# [Written request]
Reproduce the material below word for word, from its first line through the line that contains "[x=66, y=407]", with both of those lines included.

# [Material supplied]
#####

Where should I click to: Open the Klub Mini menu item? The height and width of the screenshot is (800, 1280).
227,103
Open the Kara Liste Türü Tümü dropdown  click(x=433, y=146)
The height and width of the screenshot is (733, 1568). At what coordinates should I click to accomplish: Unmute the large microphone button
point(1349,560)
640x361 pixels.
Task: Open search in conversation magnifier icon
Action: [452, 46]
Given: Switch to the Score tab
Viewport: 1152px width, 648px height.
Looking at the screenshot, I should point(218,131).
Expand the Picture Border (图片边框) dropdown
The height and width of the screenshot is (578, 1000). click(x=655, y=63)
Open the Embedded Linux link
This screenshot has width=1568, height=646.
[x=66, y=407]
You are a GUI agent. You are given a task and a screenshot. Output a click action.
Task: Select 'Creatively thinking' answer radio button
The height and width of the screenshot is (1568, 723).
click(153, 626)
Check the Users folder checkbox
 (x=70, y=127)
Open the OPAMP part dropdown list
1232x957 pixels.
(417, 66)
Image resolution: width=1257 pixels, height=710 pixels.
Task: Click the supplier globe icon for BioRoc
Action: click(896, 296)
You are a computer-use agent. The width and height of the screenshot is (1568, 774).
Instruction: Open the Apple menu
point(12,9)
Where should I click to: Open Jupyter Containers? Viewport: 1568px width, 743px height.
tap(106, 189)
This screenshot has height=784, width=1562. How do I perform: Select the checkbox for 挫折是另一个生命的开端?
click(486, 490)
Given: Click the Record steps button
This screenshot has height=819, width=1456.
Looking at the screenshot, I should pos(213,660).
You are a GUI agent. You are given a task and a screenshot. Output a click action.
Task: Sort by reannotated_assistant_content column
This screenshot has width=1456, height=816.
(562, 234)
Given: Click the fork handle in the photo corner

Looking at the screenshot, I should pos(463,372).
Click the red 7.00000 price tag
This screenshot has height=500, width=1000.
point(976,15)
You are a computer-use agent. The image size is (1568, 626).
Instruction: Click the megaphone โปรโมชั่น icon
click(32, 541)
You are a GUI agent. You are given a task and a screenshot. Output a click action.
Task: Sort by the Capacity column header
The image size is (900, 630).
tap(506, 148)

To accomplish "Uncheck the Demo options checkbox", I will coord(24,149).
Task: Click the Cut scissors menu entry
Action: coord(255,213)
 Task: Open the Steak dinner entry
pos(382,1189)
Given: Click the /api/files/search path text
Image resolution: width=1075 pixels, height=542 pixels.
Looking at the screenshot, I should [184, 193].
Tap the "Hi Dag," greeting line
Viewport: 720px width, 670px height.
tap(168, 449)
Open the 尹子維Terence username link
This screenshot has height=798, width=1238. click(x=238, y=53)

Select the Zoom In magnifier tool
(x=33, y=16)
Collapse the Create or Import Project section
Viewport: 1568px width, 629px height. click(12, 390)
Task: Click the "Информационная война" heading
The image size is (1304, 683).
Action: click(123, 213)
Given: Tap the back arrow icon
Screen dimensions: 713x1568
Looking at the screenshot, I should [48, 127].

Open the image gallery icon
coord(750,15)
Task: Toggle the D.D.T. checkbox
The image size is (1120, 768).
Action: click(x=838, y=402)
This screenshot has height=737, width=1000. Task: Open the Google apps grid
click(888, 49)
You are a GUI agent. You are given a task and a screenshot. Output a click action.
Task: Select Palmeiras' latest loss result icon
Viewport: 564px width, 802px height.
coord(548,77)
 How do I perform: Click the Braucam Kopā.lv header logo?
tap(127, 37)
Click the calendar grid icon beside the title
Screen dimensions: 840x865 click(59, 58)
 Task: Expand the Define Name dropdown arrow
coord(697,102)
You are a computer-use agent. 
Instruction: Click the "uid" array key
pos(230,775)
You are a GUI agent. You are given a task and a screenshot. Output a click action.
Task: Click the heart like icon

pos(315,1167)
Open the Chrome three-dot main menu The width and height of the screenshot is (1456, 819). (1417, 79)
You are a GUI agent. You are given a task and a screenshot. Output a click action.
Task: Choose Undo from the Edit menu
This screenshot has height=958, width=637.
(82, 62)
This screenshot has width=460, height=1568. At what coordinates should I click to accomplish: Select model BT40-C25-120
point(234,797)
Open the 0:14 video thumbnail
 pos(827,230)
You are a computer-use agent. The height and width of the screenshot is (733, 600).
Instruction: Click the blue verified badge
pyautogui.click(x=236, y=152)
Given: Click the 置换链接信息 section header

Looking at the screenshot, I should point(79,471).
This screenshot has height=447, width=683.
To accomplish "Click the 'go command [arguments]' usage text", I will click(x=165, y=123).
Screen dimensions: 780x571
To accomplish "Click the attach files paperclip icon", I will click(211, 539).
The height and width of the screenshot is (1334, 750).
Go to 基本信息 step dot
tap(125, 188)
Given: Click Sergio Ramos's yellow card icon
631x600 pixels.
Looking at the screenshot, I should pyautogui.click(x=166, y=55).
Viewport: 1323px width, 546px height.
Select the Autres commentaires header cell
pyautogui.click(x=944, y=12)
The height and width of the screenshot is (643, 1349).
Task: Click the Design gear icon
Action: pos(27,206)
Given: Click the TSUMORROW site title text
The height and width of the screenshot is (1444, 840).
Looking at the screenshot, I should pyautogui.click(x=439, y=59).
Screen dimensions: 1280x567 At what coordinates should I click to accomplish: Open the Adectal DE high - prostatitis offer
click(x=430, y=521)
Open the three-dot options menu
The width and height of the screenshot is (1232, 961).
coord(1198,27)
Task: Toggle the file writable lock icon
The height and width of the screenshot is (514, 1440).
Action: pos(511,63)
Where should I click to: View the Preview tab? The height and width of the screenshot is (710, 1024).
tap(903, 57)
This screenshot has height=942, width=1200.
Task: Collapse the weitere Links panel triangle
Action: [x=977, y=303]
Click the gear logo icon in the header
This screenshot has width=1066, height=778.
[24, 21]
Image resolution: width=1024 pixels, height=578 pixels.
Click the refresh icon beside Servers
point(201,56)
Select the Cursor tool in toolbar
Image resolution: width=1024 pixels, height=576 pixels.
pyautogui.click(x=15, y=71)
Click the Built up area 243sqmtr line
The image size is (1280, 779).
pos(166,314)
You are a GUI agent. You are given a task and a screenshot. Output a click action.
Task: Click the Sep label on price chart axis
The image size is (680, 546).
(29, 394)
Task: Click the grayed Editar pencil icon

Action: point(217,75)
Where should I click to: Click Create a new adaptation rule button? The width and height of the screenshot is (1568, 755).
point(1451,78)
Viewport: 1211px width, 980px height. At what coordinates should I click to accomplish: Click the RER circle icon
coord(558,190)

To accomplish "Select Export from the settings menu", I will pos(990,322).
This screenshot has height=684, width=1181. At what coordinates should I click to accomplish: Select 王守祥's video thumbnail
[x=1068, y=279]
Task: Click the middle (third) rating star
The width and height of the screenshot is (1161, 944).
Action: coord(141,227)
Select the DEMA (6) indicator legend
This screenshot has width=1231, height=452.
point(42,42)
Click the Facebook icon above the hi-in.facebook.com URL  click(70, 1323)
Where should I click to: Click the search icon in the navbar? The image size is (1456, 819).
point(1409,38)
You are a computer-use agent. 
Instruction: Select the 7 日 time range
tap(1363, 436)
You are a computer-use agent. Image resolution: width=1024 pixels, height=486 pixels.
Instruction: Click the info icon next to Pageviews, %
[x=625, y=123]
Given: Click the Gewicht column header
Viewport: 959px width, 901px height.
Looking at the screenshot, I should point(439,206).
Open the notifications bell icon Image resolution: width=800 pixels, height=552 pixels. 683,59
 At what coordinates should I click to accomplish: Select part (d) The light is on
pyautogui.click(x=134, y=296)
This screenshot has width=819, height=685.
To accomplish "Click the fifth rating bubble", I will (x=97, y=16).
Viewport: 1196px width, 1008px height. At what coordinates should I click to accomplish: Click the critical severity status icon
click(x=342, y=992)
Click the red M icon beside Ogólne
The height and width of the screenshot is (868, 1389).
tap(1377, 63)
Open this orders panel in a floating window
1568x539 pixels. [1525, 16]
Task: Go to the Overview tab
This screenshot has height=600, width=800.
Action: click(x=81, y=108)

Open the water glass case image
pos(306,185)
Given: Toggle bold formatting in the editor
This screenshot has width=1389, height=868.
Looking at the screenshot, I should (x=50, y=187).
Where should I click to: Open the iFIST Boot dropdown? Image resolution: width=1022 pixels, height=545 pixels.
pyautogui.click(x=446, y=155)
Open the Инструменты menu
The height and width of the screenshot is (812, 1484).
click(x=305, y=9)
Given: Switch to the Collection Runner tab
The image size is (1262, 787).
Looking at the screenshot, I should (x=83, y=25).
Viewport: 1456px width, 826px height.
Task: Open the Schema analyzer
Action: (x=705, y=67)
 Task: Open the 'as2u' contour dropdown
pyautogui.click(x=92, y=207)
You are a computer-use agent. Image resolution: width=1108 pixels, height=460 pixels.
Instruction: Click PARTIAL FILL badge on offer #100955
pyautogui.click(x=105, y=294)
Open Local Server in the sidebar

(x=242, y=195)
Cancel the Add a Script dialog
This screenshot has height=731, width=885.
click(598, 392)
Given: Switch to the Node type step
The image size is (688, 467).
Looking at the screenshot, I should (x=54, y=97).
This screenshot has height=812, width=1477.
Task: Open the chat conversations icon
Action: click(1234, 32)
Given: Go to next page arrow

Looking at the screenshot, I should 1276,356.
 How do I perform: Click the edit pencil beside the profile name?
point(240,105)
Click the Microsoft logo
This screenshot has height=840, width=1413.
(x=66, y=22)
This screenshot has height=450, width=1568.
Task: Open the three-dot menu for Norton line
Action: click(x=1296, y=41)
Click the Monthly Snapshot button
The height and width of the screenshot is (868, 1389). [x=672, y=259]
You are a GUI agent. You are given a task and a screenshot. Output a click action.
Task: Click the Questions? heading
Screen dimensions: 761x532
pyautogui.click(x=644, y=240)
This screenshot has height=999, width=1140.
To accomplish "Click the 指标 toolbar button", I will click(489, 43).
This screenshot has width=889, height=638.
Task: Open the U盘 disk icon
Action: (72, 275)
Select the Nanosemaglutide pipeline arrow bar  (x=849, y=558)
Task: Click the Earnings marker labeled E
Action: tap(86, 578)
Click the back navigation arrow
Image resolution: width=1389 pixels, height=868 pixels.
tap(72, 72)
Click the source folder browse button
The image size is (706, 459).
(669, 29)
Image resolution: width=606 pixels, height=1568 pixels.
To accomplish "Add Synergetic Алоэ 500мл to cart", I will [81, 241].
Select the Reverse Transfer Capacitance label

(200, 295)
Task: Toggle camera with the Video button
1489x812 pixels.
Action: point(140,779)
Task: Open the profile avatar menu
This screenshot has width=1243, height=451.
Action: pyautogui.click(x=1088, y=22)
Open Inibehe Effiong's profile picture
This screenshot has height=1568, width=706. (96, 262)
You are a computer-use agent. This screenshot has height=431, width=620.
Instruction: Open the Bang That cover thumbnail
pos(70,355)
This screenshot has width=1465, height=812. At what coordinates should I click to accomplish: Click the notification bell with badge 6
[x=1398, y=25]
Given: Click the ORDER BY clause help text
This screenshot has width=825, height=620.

#####

# [Solution below]
Where should I click to: Open the Klub Mini menu item? The height and width of the screenshot is (800, 1280).
227,103
Open the Kara Liste Türü Tümü dropdown  click(x=433, y=146)
The height and width of the screenshot is (733, 1568). At what coordinates should I click to accomplish: Unmute the large microphone button
point(1349,560)
640x361 pixels.
Task: Open search in conversation magnifier icon
Action: [452, 46]
Given: Switch to the Score tab
Viewport: 1152px width, 648px height.
Looking at the screenshot, I should point(218,131).
Expand the Picture Border (图片边框) dropdown
The height and width of the screenshot is (578, 1000). click(x=655, y=63)
Open the Embedded Linux link
This screenshot has width=1568, height=646.
[x=66, y=407]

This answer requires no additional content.